O Pajé riu; e seu riso sinistro reboou pelo espaço como o regougo da ariranha.

- Ouve seu trovão e treme em teu seio, guerreiro, como a terra em sua profundeza.
Araquém, proferindo essa palavra terrível, avançou até o meio da cabana; ali ergueu a grande pedra e calcou o pé com força no chão; súbito, abriu-se a terra.
Do antro profundo saiu um medonho gemido que parecia arrancado das entranhas do rochedo.
Irapuã não tremeu, nem enfiou de susto; mas sentiu estremecer a luz nos olhos e a voz nos lábios.

- O senhor do trovão é por ti; o senhor da guerra será por Irapuã, disse o chefe.
O torvo guerreiro deixou a cabana; com pouco seu grande vulto mergulhou-se nas sombras do crepúsculo.
O Pajé e seu irmão travaram a prática na porta da cabana. Ainda surpreso do que vira, Martim não tirava os olhos da funda cava, que a planta do velho Pajé abrira no chão da cabana.
Um surdo rumor, como o eco das ondas quebrando nas praias, ruidava ali.
Cismava o guerreiro cristão; ele não podia crer que o deus dos tabajaras desse a seu sacerdote tamanho poder.
Percebendo o que passava n'alma do estrangeiro, Araquém acendeu o cachimbo e travou do maracá:

- É tempo de aplacar as iras de Tupã e calar a voz do trovão. Disse e partiu da cabana. Iracema achegou-se então do mancebo; levava os lábios em riso, os olhos em júbilo.
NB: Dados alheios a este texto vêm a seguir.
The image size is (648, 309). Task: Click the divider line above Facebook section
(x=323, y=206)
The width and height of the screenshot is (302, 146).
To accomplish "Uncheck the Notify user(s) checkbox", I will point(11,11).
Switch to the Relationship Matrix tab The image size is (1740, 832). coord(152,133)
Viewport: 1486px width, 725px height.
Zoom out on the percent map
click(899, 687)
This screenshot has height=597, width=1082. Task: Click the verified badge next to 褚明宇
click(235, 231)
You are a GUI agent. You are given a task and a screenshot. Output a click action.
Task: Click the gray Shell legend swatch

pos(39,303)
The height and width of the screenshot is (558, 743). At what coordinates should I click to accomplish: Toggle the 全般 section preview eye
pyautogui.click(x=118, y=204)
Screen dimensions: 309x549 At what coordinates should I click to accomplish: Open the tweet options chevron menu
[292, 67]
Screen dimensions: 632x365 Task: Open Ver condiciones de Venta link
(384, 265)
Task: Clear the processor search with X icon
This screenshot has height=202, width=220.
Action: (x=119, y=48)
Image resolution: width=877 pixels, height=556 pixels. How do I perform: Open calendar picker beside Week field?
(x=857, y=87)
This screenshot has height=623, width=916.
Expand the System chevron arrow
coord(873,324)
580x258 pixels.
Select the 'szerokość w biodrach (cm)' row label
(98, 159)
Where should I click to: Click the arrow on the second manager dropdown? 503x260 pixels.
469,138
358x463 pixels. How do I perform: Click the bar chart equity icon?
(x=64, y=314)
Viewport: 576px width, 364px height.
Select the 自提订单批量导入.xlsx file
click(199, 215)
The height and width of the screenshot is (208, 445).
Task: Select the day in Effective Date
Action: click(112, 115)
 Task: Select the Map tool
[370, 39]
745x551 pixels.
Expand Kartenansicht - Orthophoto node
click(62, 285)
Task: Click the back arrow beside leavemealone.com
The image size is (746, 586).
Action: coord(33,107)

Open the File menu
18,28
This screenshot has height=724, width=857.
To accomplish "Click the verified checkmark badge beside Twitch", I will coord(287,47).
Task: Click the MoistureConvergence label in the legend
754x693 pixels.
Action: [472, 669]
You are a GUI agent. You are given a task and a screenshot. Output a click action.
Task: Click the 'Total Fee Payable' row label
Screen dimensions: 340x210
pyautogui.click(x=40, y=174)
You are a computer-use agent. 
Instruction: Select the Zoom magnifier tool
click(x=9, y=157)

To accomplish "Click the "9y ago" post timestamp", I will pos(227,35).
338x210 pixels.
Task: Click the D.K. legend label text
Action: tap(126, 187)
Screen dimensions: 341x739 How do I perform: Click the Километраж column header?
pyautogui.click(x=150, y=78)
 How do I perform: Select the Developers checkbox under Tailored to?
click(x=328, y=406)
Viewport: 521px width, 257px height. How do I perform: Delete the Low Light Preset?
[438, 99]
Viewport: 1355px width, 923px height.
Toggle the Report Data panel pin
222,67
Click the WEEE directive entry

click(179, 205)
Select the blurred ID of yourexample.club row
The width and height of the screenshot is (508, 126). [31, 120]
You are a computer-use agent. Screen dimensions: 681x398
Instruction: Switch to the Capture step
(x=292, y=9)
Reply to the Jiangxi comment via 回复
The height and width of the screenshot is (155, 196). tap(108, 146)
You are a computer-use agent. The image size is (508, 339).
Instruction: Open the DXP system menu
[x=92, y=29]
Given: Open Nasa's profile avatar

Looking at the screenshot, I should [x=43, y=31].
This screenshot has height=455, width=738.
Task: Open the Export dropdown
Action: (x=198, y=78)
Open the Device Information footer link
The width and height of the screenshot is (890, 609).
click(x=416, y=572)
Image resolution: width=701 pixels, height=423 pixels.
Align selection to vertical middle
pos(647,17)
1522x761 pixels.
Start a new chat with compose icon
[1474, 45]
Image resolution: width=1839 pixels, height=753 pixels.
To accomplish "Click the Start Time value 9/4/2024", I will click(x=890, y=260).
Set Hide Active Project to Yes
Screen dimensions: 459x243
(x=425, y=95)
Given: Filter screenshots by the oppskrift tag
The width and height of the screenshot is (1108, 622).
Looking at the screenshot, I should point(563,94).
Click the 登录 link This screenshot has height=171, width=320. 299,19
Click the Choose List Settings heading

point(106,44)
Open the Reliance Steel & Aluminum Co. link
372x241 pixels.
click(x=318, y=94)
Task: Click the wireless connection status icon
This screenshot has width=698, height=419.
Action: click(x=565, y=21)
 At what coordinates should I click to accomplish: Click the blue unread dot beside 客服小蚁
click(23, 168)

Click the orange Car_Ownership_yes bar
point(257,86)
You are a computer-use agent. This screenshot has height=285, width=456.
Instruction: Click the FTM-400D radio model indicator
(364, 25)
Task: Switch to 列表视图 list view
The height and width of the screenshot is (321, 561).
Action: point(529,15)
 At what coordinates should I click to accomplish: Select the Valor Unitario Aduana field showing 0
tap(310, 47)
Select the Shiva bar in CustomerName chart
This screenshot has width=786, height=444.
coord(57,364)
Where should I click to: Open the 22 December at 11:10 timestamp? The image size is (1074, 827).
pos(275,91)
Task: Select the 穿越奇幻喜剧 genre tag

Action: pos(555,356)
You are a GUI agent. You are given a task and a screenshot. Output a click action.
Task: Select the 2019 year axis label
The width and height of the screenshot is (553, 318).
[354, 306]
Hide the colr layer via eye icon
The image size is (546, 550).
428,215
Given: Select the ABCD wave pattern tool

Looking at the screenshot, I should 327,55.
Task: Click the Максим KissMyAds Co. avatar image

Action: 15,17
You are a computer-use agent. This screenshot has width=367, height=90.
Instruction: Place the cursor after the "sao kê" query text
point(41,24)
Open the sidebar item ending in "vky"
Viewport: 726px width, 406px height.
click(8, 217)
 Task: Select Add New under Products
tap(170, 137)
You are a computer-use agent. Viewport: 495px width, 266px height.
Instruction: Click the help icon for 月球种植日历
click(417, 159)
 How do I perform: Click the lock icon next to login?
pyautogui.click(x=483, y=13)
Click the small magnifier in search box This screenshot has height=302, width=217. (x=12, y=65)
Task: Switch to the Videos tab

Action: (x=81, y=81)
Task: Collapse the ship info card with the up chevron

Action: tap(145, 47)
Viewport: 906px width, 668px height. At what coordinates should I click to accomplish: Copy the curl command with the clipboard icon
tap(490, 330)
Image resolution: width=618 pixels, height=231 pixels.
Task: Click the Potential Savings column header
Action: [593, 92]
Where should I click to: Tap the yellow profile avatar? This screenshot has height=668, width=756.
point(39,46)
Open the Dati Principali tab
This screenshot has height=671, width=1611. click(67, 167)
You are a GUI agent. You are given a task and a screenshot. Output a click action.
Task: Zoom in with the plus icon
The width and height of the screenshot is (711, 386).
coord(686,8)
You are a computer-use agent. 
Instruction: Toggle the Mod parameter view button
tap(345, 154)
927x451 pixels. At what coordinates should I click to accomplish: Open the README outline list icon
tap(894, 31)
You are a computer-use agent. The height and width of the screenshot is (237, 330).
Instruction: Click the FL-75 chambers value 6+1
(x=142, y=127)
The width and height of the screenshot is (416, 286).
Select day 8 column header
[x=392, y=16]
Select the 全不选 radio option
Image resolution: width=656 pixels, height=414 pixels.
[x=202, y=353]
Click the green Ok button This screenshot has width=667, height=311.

- O coração de Iracema está como o abati n'água do rio. Ninguém fará mal ao guerreiro branco na cabana de Araquém.

- Arreda-te do inimigo, virgem dos tabajaras, respondeu o estrangeiro com aspereza de voz.

Voltando brusco para o lado oposto, furtou o semblante aos olhos ternos e queixosos da virgem.

- Que fez Iracema, para que o guerreiro branco desvie seus olhos, como se ela fora o verme da terra?

As falas da virgem ressoaram docemente no coração de Martim.
Assim ressoam os murmúrios da aragem nas frondes da palmeira.

Teve o mancebo desgosto de si e pena dela:

- Não ouves tu, virgem formosa? exclamou ele, apontando para o antro fremente.

- É a voz de Tupã!

- Teu deus falou pela boca do Pajé: "Se a virgem de Tupã abandonar ao estrangeiro a flor de seu corpo, ela morrerá!..."

Iracema deixou pender a fronte abatida:

- Não é a voz de Tupã que ouve teu coração, guerreiro de longes terras, é o canto da virgem loura que te chama!
O rumor estranho que saía das profundezas da terra apagou-se de repente; fez-se na cabana tão grande silêncio, que ouvia-se pulsar o sangue na artéria do guerreiro e tremer o suspiro no lábio da virgem.